Ciné cité
Deux films de José Luis Guerin ont la ville comme personnage principal.
dans l’hebdo N° 1017 Acheter ce numéro
De José Luis Guerin, Dans la ville de Sylvia et En construcción, tourné en 2001 et jusqu’ici resté inédit, sortent simultanément sur les écrans. Le premier est une fiction, le second un documentaire, et ils ont pour thème commun l’absence et le vide à combler. Dans le premier cas, un jeune homme dessine des croquis de visages de femmes à la terrasse d’un café, quand soudain il croit reconnaître une ancienne amie. Il se met alors à suivre la jolie fille en question dans le dédale du vieux centre-ville. La ville – en l’occurrence Strasbourg – devient dès lors peuplée de signes qui tous renvoient le suiveur à son nouvel objet de fixation. Même si la jeune femme n’est pas la personne qu’il a connue – elle le lui révélera dans le tramway, ce qui devrait ramener le garçon à la réalité –, cette ville ne sera plus désormais pour lui qu’un jeu d’évocations et de reconnaissance de la belle passante. Dans la ville de Sylvia requiert un spectateur flâneur, prêt à se laisser aller au jeu des chimères en compagnie de son personnage masculin.

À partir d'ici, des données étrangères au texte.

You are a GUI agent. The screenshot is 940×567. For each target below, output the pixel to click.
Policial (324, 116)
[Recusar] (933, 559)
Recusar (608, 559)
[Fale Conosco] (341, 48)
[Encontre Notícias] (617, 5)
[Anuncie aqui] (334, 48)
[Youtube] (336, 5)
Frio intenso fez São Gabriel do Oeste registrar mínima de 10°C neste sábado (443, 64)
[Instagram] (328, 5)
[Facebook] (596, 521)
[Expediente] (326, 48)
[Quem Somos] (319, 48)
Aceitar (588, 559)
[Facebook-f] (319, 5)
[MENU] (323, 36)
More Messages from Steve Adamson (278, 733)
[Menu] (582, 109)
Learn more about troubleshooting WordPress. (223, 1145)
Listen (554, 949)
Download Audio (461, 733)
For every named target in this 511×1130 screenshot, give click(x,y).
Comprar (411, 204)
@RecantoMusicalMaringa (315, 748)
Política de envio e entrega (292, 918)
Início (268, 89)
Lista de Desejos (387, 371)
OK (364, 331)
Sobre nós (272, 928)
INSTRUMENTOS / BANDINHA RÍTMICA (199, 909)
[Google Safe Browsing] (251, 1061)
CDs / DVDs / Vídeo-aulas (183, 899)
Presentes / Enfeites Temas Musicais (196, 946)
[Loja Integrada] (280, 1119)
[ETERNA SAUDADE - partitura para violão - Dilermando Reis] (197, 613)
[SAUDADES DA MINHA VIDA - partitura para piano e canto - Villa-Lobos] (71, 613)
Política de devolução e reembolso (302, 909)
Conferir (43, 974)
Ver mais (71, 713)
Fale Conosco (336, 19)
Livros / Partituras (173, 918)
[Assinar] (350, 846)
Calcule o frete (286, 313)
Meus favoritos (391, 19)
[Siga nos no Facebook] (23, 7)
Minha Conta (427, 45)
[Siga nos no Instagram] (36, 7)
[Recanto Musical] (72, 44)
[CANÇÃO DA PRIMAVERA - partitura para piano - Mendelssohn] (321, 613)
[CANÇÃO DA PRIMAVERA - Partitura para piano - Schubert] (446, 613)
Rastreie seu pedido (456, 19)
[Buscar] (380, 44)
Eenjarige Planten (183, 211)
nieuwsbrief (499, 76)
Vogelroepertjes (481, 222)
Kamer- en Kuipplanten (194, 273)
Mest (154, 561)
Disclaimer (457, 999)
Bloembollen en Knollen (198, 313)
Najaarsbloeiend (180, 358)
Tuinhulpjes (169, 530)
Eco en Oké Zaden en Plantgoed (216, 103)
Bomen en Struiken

Dans Barcelone, on casse le quartier populaire El Chino pour le « réhabiliter » et construire en lieu et place des immeubles résidentiels à loyers beaucoup plus élevés. Autrement dit, on efface une sociabilité qui existait ici depuis un siècle. En construcción porte un titre ambivalent, puisqu’il s’agit avant tout d’une destruction. José Luis Guerin filme quelques-uns des habitants de ce quartier, qui bientôt ne sauront plus où aller, tandis que les pelleteuses et les bulldozers abattent les murs et creusent pour poser de nouvelles fondations. Le cinéaste montre le chantier sous des angles inattendus, en particulier à partir des vieux immeubles alentour, adoptant le point de vue de ceux qui assistent, impuissants, à cette rénovation largement financée par des subventions européennes. Mais il filme aussi les ouvriers, dont plusieurs sont immigrés, qui construisent des bâtiments qu’eux non plus n’habiteront jamais. La ville, dans En construcción, est une métaphore de nos sociétés, qui font tomber l’histoire des pauvres dans l’oubli pour mieux « s’embellir ».